- _PROVIDED TEXT_:
Content starts
November is the target date for the opening of a $7.5 million enlarged meeting space designed to attract more conferences to Blount County.
The Tourism Development Authority of the Blount Partnership, the Metropolitan Knoxville Airport Authority and the Cooper Hotel group, which franchises the Knoxville Airport Hilton, each are investing $2.5 million in a nearly 17,000-square-foot expansion of the meeting facilities adjoining the hotel at McGhee Tyson Airport.
The project dates back five years, when the Blount County Partnership questioned whether the county was missing out on convention business. It commissioned Pinkowski & Co., a Memphis-based hospitality consulting firm, to determine if corporate visitation money was being left on the table.
“If you look at that meeting space and the history of it, it runs consistently fully occupied. We have had for a long time a suspicion that we were losing market share to the region for meetings that we just couldn’t accommodate for size,” Bryan Daniels, president and CEO of the Blount Partnership, said Monday.
The history goes back to 1999, when the Blount County Economic Development Board brokered a 10-year deal that resulted in construction of the current meeting space attached to the Hilton.
Pinkowski’s report said the market exists for a bigger space. That was four years ago.
“Based on our research and analysis, we believe there is sufficient potential demand at the present time to support the development of additional meeting space at the Hilton Hotel adjacent to the airport in Knoxville,” the study concluded in July 2015.
Content ends
- _DATA PROVIDED_:
Content starts
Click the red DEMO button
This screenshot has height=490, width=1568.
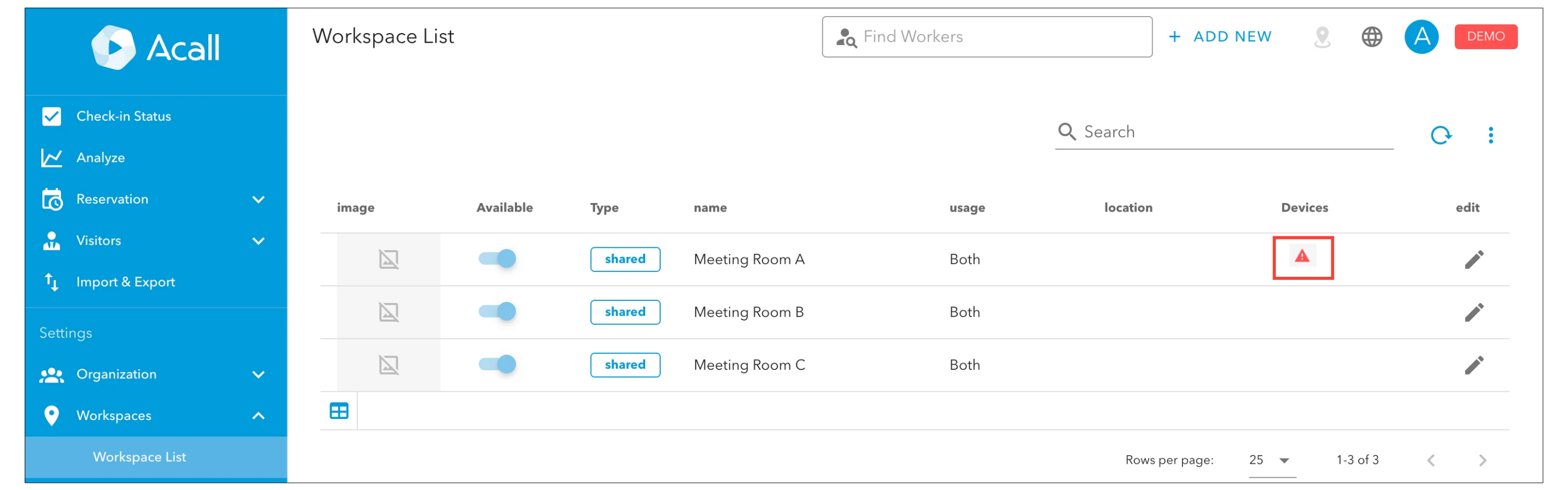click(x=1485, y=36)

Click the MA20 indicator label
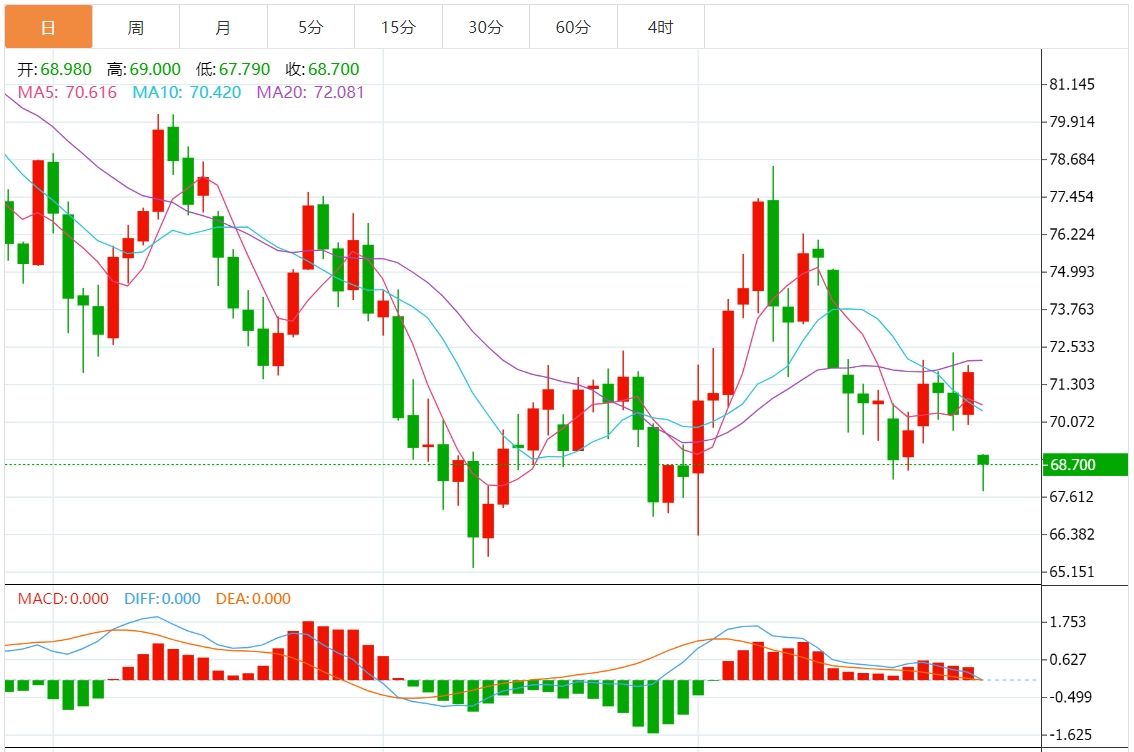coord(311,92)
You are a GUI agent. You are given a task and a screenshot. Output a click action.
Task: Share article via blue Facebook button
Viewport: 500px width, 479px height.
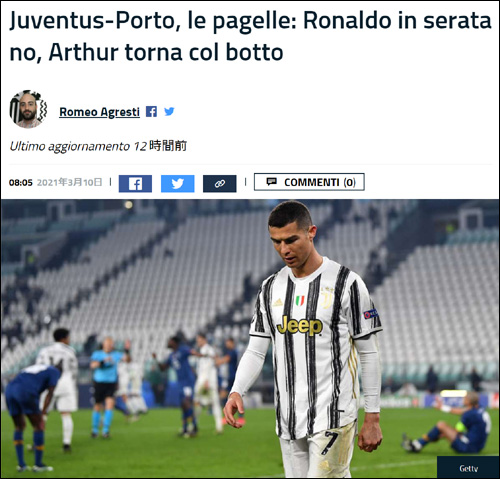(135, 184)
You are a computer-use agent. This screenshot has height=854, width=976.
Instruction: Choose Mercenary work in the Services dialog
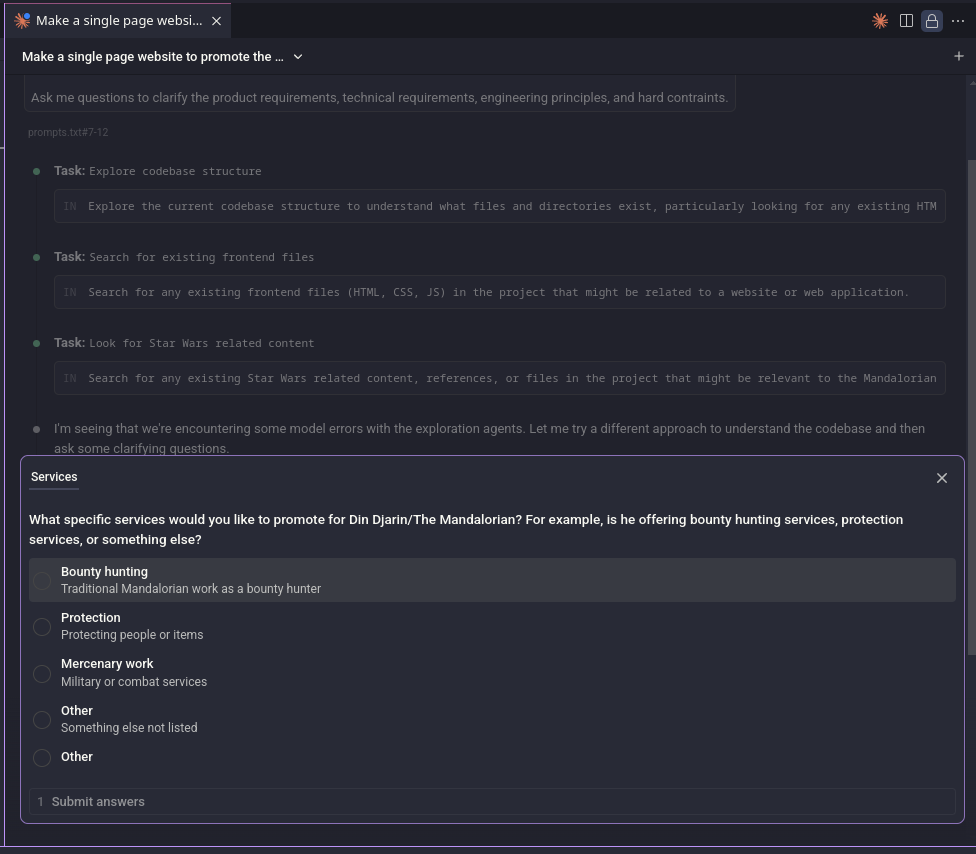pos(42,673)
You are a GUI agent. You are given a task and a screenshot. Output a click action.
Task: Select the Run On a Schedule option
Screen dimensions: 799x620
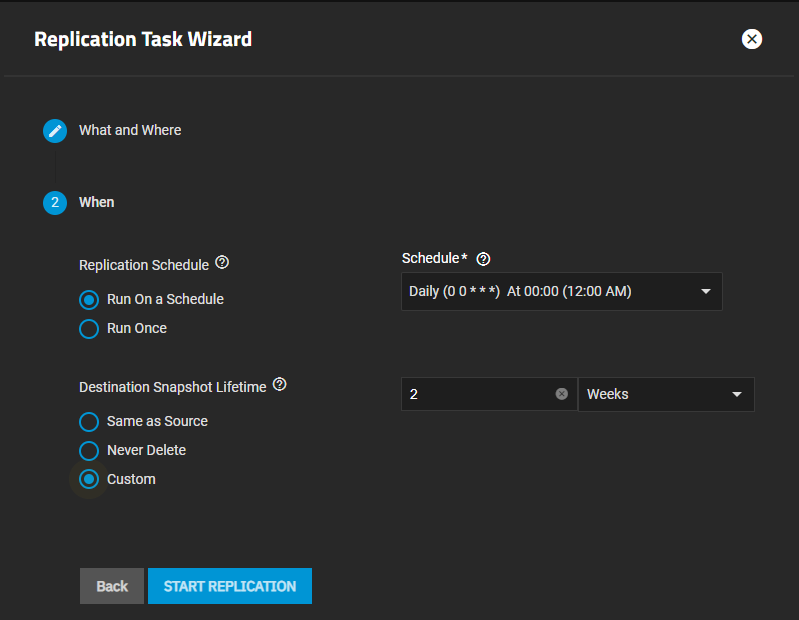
Content ends
- _TASK 1_:
Using the article about the Blount County meeting space, say whether each statement agrees with it. Answer yes or no for each, quoting the exact words that decide it.
(a) The three partners in the expansion are each putting $2.5 million into it.
(b) Pinkowski & Co. is a consulting firm based in Knoxville.
(c) The current meeting space next to the Hilton came out of a deal brokered in 1999.
- _TASK 2_:
Rewrite the passage of the article about the Blount County meeting space, starting at "The project dates" and ending at "on the table.", with "convention business" replaced by "conference business".

- _TASK RESPONSE 1_:
(a) Yes: "each are investing $2.5 million"
(b) No: "a Memphis-based hospitality consulting firm"
(c) Yes: "The history goes back to 1999, when the Blount County Economic Development Board brokered a 10-year deal that resulted in construction of the current meeting space attached to the Hilton"

- _TASK RESPONSE 2_:
The project dates back five years, when the Blount County Partnership questioned whether the county was missing out on conference business. It commissioned Pinkowski & Co., a Memphis-based hospitality consulting firm, to determine if corporate visitation money was being left on the table.